#### EXERCISE REQUIREMENTS:
How do the lines below between the ones holding "Task: Unlike the main post pink heart" and "Given: Select the text highlight color icon", inclusive, read? Give them again exactly, with no other lines.

#### Stored items from a collection:
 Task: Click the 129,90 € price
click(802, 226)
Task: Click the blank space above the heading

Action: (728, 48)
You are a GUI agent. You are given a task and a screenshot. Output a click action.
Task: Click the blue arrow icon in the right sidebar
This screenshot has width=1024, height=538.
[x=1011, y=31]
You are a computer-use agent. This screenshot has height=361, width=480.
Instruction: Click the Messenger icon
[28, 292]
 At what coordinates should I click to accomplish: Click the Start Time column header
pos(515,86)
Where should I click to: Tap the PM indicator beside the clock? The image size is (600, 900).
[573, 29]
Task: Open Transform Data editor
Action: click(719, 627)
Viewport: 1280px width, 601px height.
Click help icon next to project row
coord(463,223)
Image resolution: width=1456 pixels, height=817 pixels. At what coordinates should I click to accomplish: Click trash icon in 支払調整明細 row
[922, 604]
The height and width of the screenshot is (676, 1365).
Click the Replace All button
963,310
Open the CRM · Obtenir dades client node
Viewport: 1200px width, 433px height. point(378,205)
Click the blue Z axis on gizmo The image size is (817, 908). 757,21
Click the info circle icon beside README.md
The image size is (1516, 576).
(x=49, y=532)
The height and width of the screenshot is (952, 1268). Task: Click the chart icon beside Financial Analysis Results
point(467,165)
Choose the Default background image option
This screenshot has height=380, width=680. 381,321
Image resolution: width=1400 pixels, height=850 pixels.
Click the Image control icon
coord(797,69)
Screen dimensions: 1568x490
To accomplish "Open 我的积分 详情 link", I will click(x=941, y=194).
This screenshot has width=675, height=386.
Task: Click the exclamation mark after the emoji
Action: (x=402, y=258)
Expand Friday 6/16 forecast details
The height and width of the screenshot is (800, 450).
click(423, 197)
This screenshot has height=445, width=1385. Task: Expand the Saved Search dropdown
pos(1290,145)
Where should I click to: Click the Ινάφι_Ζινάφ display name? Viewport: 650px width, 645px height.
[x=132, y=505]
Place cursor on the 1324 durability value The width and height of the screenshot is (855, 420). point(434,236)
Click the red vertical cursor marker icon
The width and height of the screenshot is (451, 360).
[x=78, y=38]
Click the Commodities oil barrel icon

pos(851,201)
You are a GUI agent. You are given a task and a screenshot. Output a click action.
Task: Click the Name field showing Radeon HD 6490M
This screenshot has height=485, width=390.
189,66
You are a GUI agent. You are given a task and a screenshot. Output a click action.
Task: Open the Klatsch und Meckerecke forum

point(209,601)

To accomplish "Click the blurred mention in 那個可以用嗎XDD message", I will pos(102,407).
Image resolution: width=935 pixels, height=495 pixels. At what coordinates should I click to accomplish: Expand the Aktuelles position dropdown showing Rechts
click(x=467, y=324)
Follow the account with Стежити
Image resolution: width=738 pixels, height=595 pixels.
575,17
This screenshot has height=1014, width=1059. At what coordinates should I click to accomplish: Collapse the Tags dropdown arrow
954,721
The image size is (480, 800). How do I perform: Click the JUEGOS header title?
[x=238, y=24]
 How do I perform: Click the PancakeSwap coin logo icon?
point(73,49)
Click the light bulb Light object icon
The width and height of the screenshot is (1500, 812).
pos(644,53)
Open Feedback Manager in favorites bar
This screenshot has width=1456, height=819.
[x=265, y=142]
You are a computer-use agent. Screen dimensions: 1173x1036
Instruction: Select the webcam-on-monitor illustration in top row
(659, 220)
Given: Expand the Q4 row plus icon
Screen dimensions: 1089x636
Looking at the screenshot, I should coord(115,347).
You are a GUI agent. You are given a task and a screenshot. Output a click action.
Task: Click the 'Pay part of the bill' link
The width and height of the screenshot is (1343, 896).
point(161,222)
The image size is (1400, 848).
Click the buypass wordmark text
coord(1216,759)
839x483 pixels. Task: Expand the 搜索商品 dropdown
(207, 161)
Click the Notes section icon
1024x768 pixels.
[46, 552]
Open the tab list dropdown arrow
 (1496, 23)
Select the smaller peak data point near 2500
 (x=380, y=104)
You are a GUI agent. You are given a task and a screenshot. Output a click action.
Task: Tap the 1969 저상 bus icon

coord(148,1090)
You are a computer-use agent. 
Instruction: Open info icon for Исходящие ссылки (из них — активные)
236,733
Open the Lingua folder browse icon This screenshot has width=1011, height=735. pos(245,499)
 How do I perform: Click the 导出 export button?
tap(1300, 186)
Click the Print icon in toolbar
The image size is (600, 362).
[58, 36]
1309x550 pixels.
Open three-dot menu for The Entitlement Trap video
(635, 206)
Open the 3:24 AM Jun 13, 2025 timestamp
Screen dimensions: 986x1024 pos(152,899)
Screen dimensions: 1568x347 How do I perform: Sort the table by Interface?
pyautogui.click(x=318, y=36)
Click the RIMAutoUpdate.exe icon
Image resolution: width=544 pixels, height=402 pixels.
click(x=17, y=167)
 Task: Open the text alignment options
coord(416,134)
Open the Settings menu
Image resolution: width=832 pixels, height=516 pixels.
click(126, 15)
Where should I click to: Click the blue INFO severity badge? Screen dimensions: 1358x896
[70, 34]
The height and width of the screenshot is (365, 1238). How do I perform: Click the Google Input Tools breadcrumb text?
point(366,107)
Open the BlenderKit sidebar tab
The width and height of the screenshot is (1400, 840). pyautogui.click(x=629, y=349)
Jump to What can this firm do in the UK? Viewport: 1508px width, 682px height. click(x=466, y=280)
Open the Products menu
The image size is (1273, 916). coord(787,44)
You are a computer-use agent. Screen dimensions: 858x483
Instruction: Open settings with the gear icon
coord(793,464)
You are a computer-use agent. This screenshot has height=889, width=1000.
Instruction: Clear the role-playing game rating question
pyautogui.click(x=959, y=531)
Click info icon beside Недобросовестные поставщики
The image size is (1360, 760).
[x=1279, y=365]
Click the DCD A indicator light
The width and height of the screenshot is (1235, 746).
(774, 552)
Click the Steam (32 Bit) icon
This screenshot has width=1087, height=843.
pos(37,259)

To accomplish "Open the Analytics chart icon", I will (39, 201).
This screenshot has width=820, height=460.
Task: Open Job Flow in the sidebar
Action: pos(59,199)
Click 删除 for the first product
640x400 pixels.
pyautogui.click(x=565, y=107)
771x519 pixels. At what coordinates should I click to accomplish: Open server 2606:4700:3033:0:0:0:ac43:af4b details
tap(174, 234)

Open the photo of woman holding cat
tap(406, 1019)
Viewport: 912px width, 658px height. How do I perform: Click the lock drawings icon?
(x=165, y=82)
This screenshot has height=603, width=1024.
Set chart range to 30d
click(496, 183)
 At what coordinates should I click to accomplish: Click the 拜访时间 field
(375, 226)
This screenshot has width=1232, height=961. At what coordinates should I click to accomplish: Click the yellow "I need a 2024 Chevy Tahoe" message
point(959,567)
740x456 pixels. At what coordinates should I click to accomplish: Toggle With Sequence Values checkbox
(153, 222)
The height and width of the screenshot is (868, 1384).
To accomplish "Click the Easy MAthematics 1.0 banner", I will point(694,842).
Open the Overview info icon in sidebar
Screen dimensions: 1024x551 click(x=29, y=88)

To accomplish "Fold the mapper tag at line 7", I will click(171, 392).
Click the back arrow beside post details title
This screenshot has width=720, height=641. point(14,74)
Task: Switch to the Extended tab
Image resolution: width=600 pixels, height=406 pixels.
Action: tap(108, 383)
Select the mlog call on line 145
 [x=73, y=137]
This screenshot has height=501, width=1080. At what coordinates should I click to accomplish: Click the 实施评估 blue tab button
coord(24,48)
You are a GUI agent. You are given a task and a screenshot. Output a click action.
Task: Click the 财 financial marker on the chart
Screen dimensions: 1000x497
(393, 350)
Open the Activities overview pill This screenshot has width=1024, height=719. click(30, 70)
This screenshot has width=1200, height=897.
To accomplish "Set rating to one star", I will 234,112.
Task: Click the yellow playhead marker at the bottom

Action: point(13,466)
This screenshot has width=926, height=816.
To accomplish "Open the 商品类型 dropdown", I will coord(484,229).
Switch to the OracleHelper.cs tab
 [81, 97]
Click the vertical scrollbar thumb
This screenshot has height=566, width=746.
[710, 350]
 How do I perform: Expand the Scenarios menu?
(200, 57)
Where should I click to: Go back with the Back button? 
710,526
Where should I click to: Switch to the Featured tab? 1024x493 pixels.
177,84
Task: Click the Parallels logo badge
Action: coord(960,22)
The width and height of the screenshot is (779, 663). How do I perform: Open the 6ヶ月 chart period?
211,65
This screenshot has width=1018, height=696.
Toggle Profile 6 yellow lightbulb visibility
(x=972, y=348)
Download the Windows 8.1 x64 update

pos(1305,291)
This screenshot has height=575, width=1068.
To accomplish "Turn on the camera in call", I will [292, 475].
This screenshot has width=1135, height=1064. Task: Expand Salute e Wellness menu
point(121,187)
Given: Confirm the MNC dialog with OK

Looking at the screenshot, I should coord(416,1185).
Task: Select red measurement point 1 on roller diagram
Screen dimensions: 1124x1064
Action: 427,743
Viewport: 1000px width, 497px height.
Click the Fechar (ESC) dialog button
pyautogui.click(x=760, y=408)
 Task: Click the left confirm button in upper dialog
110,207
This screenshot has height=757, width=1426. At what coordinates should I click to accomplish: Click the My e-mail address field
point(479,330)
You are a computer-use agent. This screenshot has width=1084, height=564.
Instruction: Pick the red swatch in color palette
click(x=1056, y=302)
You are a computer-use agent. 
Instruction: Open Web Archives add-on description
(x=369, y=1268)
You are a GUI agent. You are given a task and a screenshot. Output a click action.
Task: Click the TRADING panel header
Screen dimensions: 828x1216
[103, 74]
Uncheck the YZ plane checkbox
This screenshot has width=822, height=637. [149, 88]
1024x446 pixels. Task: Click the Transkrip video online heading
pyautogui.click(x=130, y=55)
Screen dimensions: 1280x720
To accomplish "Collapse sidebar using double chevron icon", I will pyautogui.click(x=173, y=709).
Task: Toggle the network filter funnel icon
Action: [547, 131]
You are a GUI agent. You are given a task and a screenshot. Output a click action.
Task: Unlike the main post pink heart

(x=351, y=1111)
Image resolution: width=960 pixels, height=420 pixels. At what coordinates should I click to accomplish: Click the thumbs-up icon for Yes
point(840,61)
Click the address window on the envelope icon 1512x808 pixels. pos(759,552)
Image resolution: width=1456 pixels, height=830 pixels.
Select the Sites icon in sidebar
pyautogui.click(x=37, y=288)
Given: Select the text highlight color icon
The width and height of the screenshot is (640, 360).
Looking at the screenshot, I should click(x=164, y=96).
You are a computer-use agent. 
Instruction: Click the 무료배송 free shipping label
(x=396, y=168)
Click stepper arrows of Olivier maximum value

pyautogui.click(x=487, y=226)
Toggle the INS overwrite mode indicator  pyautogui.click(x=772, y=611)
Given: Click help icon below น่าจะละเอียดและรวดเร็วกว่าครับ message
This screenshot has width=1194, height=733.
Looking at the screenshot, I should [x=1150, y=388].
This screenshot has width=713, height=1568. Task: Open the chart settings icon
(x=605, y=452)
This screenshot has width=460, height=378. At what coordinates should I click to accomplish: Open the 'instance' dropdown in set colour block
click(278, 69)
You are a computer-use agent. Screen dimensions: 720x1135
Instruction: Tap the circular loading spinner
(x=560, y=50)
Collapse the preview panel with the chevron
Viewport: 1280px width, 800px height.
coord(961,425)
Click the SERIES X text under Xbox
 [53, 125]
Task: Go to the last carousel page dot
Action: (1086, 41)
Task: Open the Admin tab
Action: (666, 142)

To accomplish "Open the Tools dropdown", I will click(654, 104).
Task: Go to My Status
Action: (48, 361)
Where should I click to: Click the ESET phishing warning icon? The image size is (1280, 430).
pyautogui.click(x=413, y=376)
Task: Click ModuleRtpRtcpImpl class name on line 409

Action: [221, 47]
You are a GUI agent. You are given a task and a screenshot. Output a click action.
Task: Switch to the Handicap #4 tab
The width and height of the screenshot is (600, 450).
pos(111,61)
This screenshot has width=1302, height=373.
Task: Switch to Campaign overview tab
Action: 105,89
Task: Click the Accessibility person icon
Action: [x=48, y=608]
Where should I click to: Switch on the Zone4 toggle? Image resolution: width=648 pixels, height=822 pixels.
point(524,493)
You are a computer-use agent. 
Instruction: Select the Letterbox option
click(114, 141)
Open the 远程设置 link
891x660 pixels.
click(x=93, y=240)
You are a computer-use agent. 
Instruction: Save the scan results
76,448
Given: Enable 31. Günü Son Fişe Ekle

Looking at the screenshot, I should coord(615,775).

#### EXERCISE ANSWER:
Task: Unlike the main post pink heart

(x=351, y=1111)
Image resolution: width=960 pixels, height=420 pixels. At what coordinates should I click to accomplish: Click the thumbs-up icon for Yes
point(840,61)
Click the address window on the envelope icon 1512x808 pixels. pos(759,552)
Image resolution: width=1456 pixels, height=830 pixels.
Select the Sites icon in sidebar
pyautogui.click(x=37, y=288)
Given: Select the text highlight color icon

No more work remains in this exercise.